Abstract

The term guomin is found in Chinese texts from an early period. However, as commonly used today – as a modern political concept of special value and significance – guomin belongs to a political vocabulary adopted by Chinese intellectuals in the late nineteenth and early twentieth centuries from Japan’s new usages. The goal of this essay is to explain how this important concept was formed and what it signified. The term guomin has basically conveyed two levels of meaning since the late Qing. In essence, the term is similar to the English word ‘citizenship’, and it reveals a kind of awakening of a new political consciousness on the part of Chinese intellectuals since the late Qing. Through the discourse of guomin, they began to emphasize the subjectivity of each individual in the national political process, along with all of their rights and duties.

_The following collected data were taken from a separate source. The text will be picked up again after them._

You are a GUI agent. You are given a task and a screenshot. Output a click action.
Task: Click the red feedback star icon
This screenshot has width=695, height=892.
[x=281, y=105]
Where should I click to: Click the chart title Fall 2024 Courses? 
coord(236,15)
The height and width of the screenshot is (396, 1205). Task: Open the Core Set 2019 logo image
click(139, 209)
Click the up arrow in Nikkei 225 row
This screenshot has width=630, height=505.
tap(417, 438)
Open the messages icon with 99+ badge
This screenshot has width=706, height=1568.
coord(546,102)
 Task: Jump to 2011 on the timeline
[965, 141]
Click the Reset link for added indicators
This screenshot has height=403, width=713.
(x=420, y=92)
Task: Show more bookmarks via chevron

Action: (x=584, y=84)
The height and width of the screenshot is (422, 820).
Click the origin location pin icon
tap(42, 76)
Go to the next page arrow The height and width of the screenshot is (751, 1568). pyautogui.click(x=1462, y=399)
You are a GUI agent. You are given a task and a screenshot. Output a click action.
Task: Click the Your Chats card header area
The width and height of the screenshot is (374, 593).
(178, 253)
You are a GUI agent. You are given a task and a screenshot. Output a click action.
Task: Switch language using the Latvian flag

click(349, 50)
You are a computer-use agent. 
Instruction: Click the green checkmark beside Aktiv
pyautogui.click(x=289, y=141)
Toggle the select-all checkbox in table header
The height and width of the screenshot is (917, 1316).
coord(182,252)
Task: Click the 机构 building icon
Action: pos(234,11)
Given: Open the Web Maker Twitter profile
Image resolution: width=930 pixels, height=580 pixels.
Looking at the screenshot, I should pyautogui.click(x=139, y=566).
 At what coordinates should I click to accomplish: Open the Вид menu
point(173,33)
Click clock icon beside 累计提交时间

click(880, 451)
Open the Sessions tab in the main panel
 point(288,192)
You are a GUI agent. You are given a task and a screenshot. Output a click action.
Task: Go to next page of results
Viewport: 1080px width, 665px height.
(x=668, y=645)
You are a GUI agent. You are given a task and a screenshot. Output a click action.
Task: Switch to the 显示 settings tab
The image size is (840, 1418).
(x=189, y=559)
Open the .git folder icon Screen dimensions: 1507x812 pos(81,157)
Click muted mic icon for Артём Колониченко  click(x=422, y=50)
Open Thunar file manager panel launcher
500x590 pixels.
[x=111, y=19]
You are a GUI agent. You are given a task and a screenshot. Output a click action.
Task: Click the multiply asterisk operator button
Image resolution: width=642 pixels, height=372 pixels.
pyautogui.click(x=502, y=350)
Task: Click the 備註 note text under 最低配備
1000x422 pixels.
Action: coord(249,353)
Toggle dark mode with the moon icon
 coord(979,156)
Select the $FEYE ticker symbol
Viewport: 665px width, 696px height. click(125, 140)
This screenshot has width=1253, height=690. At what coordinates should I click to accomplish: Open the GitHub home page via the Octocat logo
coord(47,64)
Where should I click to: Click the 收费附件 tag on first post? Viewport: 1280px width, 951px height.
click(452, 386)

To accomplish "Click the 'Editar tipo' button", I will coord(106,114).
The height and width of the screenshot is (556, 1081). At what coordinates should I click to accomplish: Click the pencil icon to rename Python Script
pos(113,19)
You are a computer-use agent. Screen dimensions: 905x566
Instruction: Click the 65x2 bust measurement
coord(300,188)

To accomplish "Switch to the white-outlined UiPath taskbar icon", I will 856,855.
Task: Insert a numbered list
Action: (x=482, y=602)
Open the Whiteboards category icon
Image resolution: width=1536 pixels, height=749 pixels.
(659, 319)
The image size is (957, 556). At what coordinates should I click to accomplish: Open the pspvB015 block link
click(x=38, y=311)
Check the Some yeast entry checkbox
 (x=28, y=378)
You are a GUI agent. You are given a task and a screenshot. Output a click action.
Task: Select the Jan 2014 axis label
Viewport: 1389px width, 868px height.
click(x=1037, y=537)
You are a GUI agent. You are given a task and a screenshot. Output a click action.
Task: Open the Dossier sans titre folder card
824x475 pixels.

Since the beginning of the twentieth century, the criticisms and reflections of Chinese intellectuals about traditional politics, society and culture, and thought have basically developed along the lines of the logic of ‘turning subjects into citizens’. However, the pursuit of a strong nation‐state under a civil crisis sparked by foreign pressure marked the historical conditions that generated the modern Chinese guomin discourse. Limited by this kind of ‘national identity,’ the discourse and construction of guomin since the late Qing have never been able to escape the shadow of the state. Under these ideological conditions, guomin could only become a means of the nationalist project for survival; it could never become an autonomous and universal category. Guomin, as it turns out, has been, and still remains, ‘the people of the state’.